§ STATED EXERCISE: Copy the rows that begin at the line containing "This screenshot has width=480, height=342." and continue through the end of the rows, both ends included. Leave the pictures out of your answer.
*-*-*
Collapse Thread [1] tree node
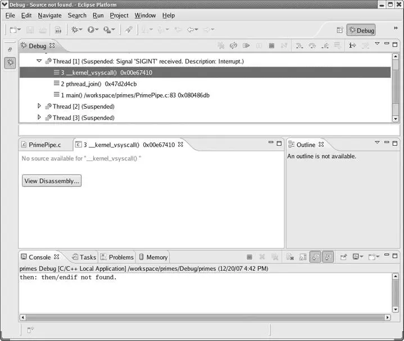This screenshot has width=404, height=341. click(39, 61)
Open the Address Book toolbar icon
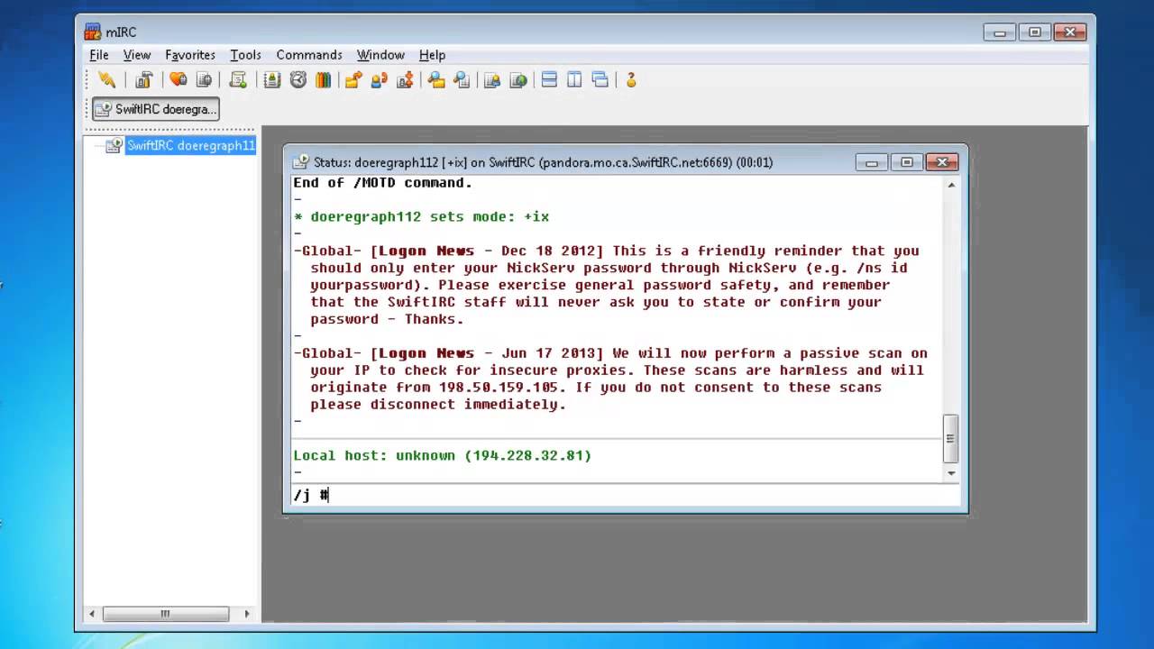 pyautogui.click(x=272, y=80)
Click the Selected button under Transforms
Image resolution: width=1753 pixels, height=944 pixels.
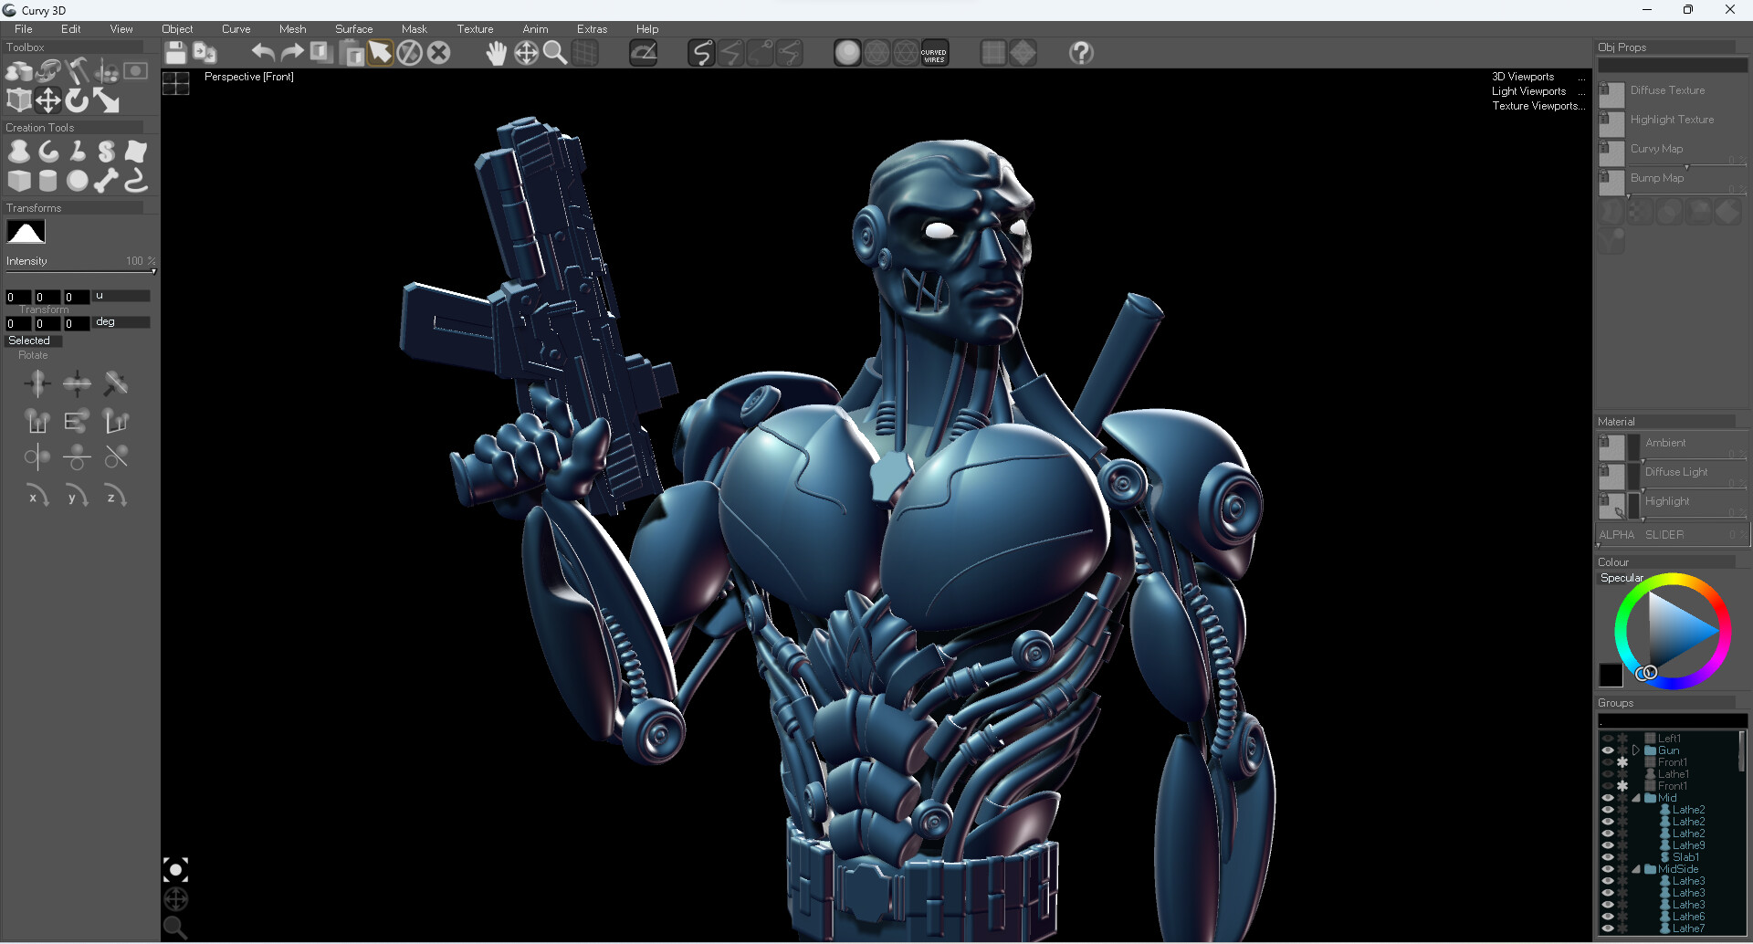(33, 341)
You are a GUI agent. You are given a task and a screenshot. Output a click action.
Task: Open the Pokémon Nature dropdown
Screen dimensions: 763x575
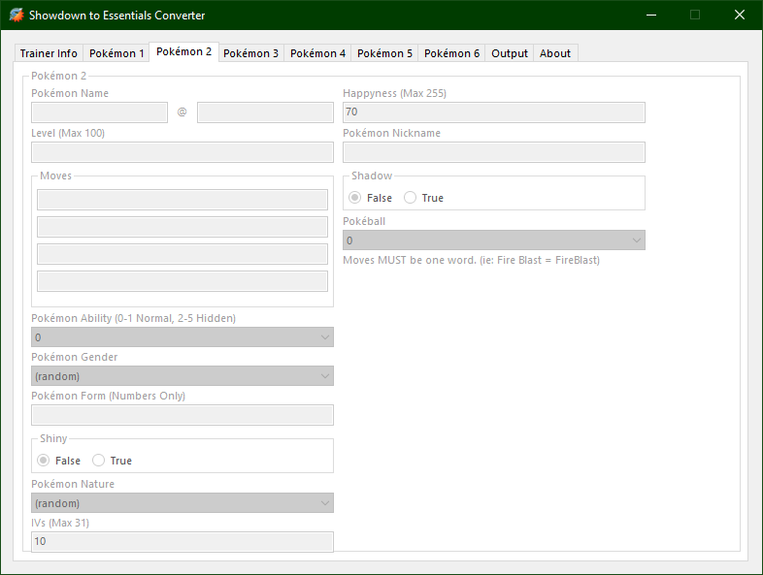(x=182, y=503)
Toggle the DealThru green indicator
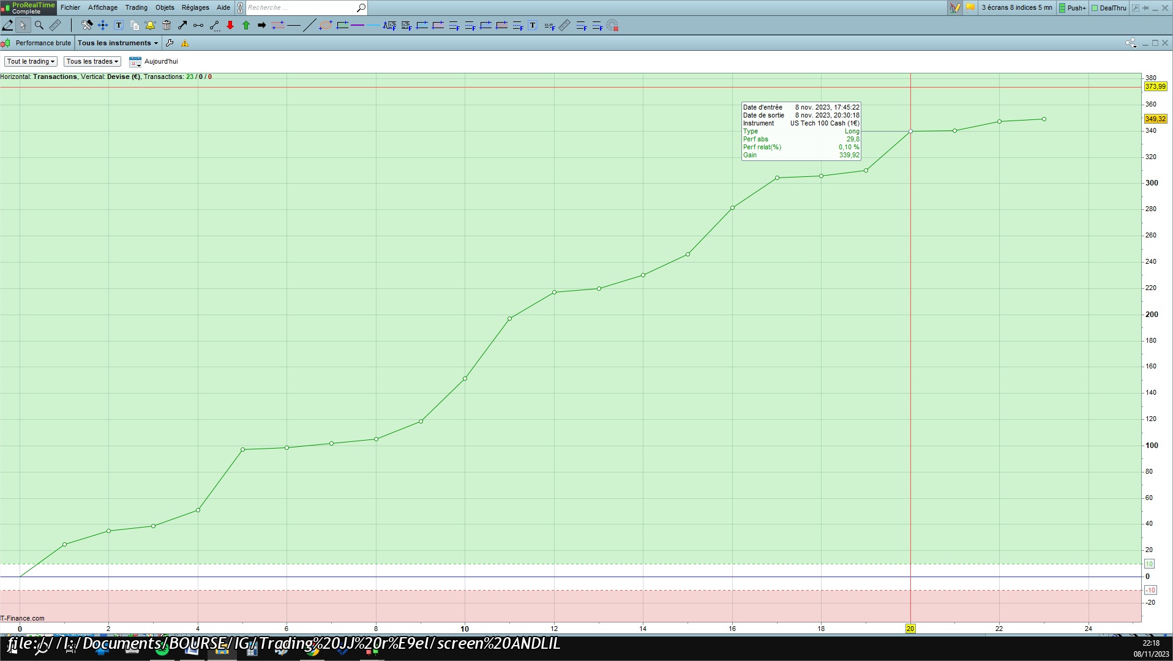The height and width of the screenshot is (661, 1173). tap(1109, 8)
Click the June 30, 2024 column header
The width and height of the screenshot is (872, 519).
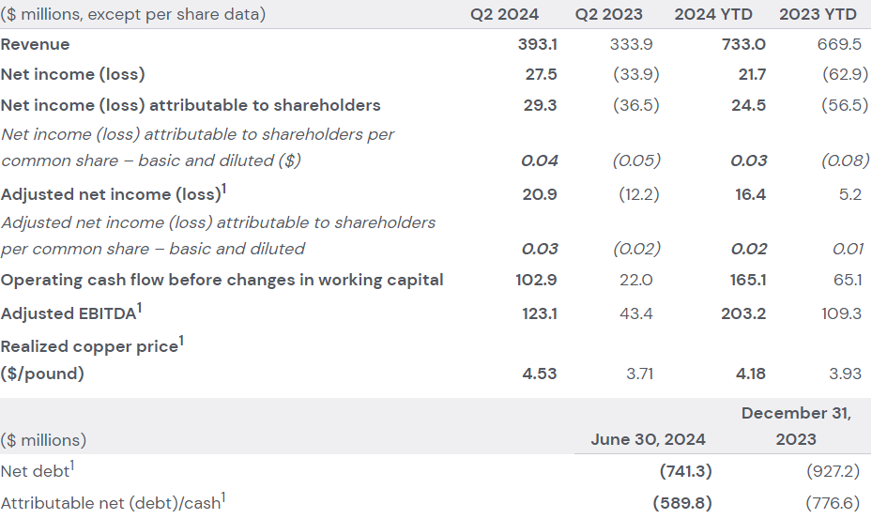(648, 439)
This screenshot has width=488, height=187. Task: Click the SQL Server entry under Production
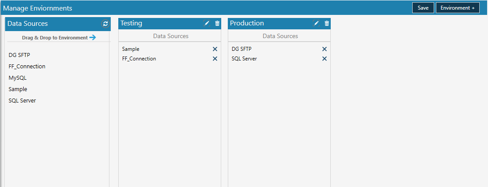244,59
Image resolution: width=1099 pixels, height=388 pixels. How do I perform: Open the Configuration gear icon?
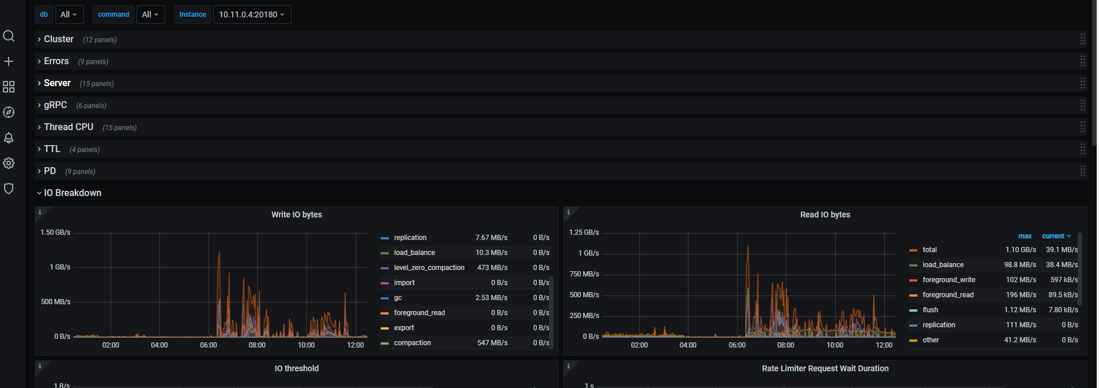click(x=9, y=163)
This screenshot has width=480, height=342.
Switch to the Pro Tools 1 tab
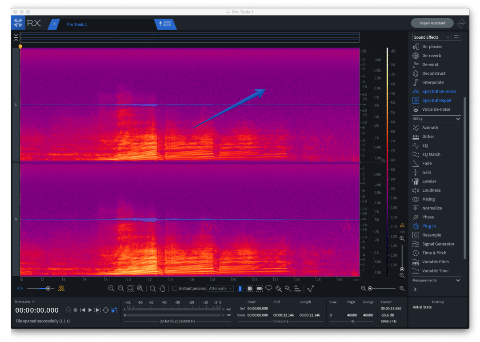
*-*-*
§ EXERCISE ANSWER:
This screenshot has width=480, height=342.
Switch to the Pro Tools 1 tab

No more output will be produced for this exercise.